Por Deus, tive um pesadelo daqueles!
— Ahhh!
Gritou.
— O que foi, Júlio? – perguntou a esposa, já acendendo o abajur.
Viu o marido pingando de suor.
— Por Deus, tive um pesadelo daqueles!
— Quer um copo d’água?
— Não, amor, tudo bem. Foi só um pesadelo!
Leandra afagou o cabelo do marido e comentou que ele parecia ter corrido por mais de dez quilômetros sem parar tamanha a canseira que exibia.
Por fim, não se agüentando de curiosidade, perguntou como foi o pesadelo.
Com as mãos no rosto, ainda se recuperando de um susto, Júlio receou.
— Não sei se posso falar sobre isso.
— Vamos, meu bem, sou sua esposa e quero ouvir.

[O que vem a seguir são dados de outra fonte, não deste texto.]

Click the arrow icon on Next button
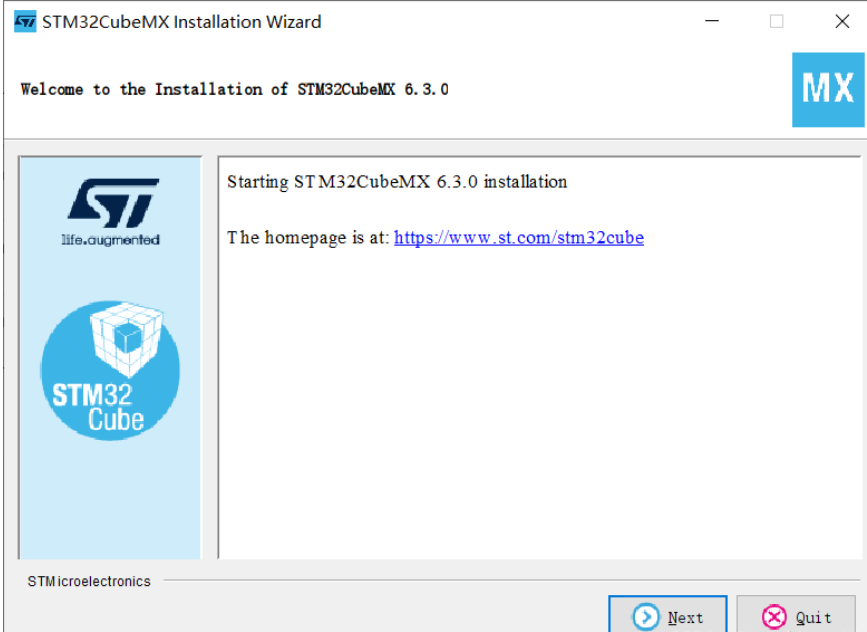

Júlio olhou bem nos olhos de Leandra.
— Eu estava no pesadelo, não estava?
— Eu sonhei que matei você, Leandra – respondeu Júlio e calou-se. Mas, a mulher quis saber mais detalhes.

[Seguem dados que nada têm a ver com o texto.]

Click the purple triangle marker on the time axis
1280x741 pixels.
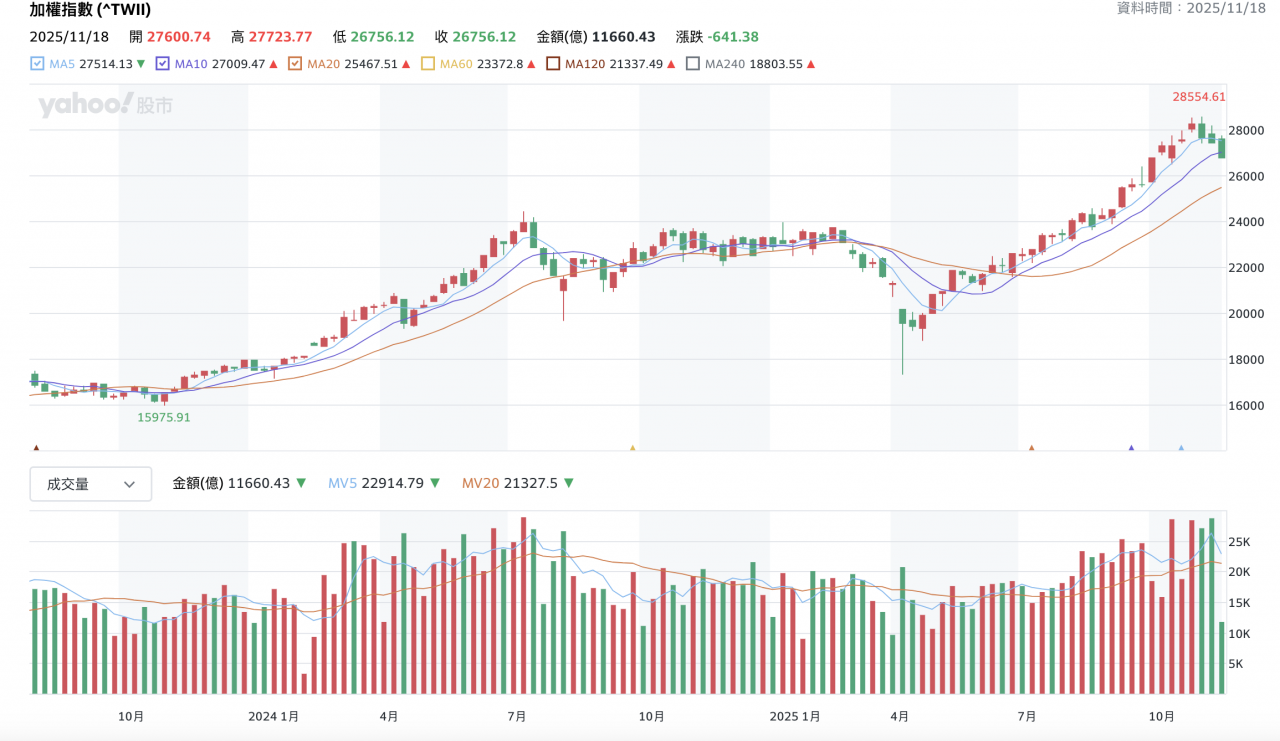[x=1131, y=448]
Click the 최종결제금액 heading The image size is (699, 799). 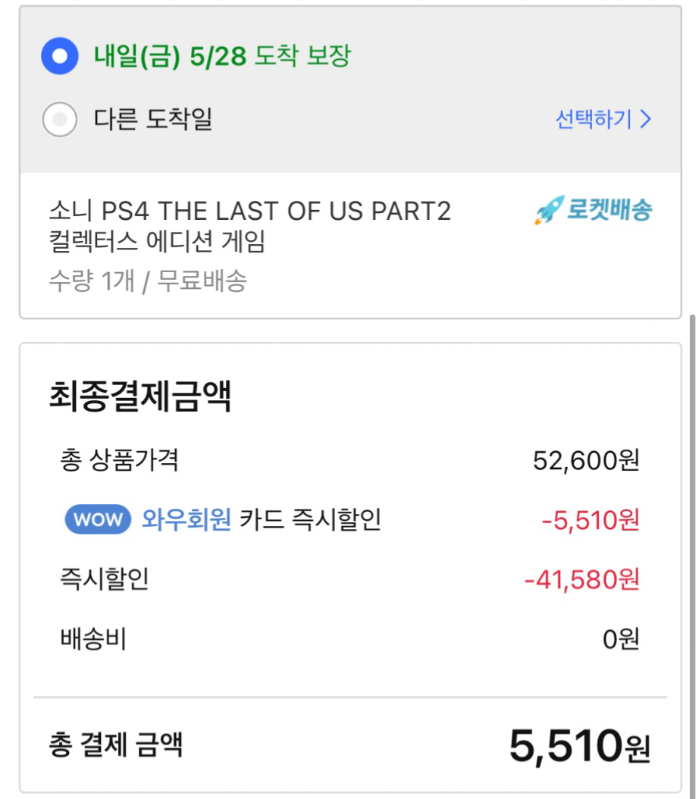(x=140, y=397)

— Foi só um pesadelo, esquece! Esquece! – pediu Júlio, dando as costas para a esposa e sentando-se à beira da cama.
— Vai, amor, eu quero saber. Como você me matou? E por quê?

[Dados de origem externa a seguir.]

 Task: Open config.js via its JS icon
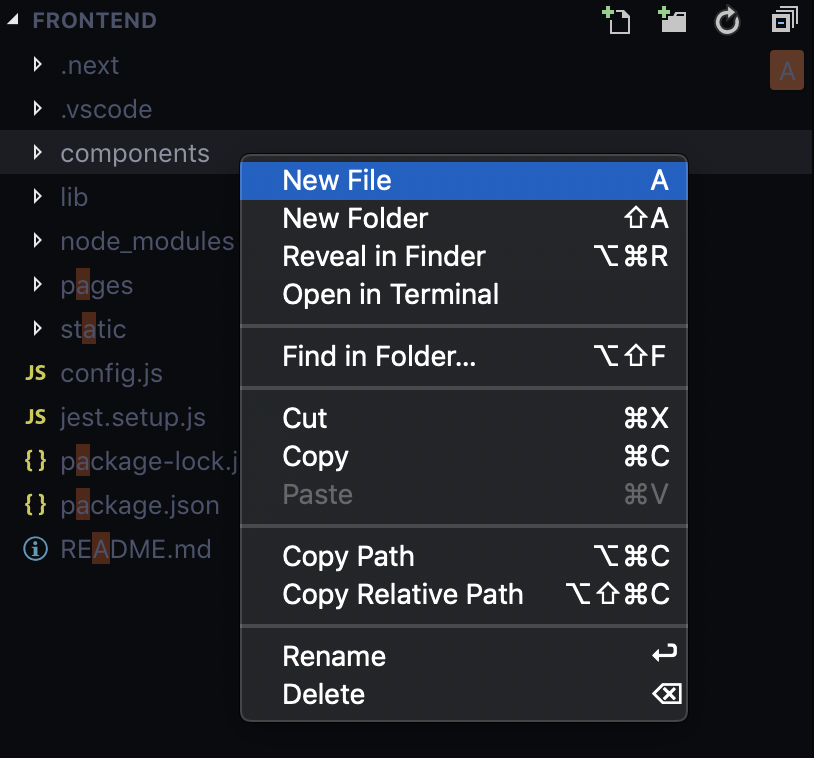tap(35, 373)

O policial ergueu as sobrancelhas e buscou as imagens na mente. Respirou fundo, se tranqüilizou, e foi dizendo, devagar:
— A gente começou a discutir. Não sei qual era o motivo da discussão. Sei que eu estava nervoso por uma intimação que recebi no fim de tarde. Em certo momento, você ameaçou contar tudo o que sabia para a corregedoria e que eu iria acabar preso. Ameaçou que iria contar que eu participei da morte do comandante da UPP no final de abril. Perdi a cabeça e dei um murro em seu olho, depois em sua boca e dei murros no seu rosto até meus dedos doerem. Seu rosto ficou um pastel, cheio de sangue, inchado, dentes quebrados, uma coisa horrível de se ver. E você ainda estava viva e eu disse algo do tipo “eu até pagaria uma cirurgia plástica, pena que defunto não precise” e grudei no seu pescoço e apertei até o fim. Então a campainha tocou e eu arrastei você para o quarto e a escondi debaixo da cama. Quando abri a porta da sala, acordei.
Júlio abaixou a cabeça e esperou para ouvir algum comentário de Leandra.
— Foi isso, amor! Você não queria saber do meu pesadelo?
Ele virou-se para trás e não viu Leandra. Olhou para a janela e para a luz do sol passando por entre as frestas da cortina e ouviu a campainha tocar mais uma vez.